About the Author, Dami Roelse: Dami is a 50-plus blogger and writer, who uses her travel and hiking experiences to inspire others to make life the best it can be no matter what your age. Dami chooses to see every day as an adventure in discovering the extraordinary in the world around her.

Dami’s book, “Walking Gone Wild, How to Lose Your Age on the Trail,” explores and explains walking, hiking, and backpacking as a means to re-invigorating life for women as they age. Interlaced with stories of real women who have built confidence through walking, it presents a new model of aging with vitality, grace, and a deepened connection to life. You can read more of Dami’s blogs at http://www.transformation-travel.com/blog

I traveled on foot for 30 days in the mountains bordering the Mojave desert in Southern California. I carried my belongings and exposed myself to the outdoors 16 hours a day. I saw the world in wide vistas of mountain ranges and small detail of a speckled pebble. I met people who had time to talk and give of themselves, be it a well-meant tip about the trail conditions, a life story, a meal, or a place to shower and get clean.

Being in the outdoors and walking every day changed my body. My body is lighter and stronger. My vision clearer, my mind uncluttered, emotions calm. This bodily feeling opened my heart and I experienced waves of love for people I met. I like loving people. Loving people feels like swimming in a pool of warm liquid, effortless and soothing.

I live alone in my daily life. My family members have moved or passed away one by one, for good or not so good reasons. Life doesn’t have reasons. This is how life unfolds. Nature has shown me this unfolding when a flower opens in sunlight, or the soft rotted wood of a giant tree fallen in a storm, crumbles in my hand. I have accepted my single status and like the space it gives me to be me. I can immerse myself in the emptiness of living alone. Walking gives me the space to be me. When I walk, nature is my company. I have to consider its ups and downs in temperature, its wily winds,  and the terrain it offers to walk on in the day and rest on during the night. Nature surprises me with glorious colored displays of sky, delicate blooms and unusual forms of growth. A fresh morning sunrise is like a child’s kiss on my cheeks, a warm languid sunset a hand stroking my skin. 
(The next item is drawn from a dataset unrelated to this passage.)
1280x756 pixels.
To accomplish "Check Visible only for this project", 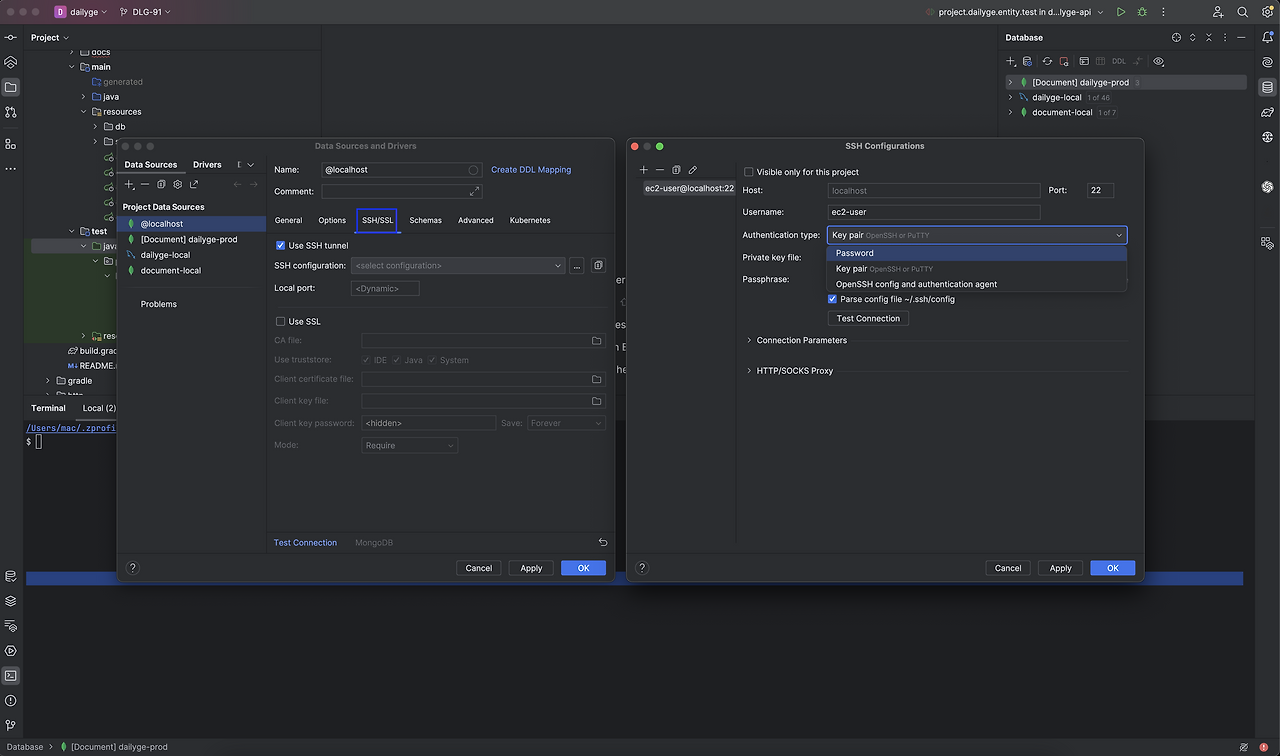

I shared my recent journey with others who seek to find space for themselves. Hiking the Pacific Crest Trail draws those who want to challenge themselves, figure out who they are or get away from their daily life. My timing for hiking the desert section of the PCT put me in the middle of a slow moving group of people walking North. Many of us hiked alone, or started hiking alone, but I found that I kept meeting up with the same people. We became a hiking unit, greeting each other, helping each other when needed, sharing camp spaces and rest stops. The intermittent contacts with other hikers accentuated the vulnerability and strength I simultaneously experience when hiking solo. The unspoken understanding of not relying on each other, yet being there to help if needed, formed a reality check about living: we’re all on our own life journey, yet others can ease the harshness of nature’s laws. When crossing a steep snowfield I know that only my attention and agility keeps me from a harmful slide down the mountain. Yet having someone on the other side of a strong flowing creek ready to help, watch me while I cross, tells me I’m not alone on this journey. 

When I step out of the protected environment of my home, I get to experience both my vulnerability and the support available. I enter a shared wilderness and find the humanity in people. I surrender to the forces of nature and find my strengths. I bring back an open heart from my journey and confidence in a body and mind that can stretch itself and reach for the seemingly impossible. They say as we age and our work and family obligations diminish, our world shrinks. I defy my aging by going into the world and let it teach me I can climb a mountain, that I can live without the comforts of home and still be happy, that I’m not defined by relationships of family and close friends, but that I will meet others who care when I step out into that world.

I am not the same person I was when I set out on this journey 30 days ago. My body has new cells and my mind has new ideas. A friend who hugged me upon my return home said: “Wow, you are all muscle, you feel strong!” 

“What stands out about this trip?”, someone asked. It’s knowing that I can love total strangers, find shelter in a tent and sleeping bag when a thunderstorm rocks the sky, that I can fall into a deep and dreamless sleep after a day of walking, and that an angel can show up when I need him. It lets me trust that all will be well as long as I’m open to change and transformation.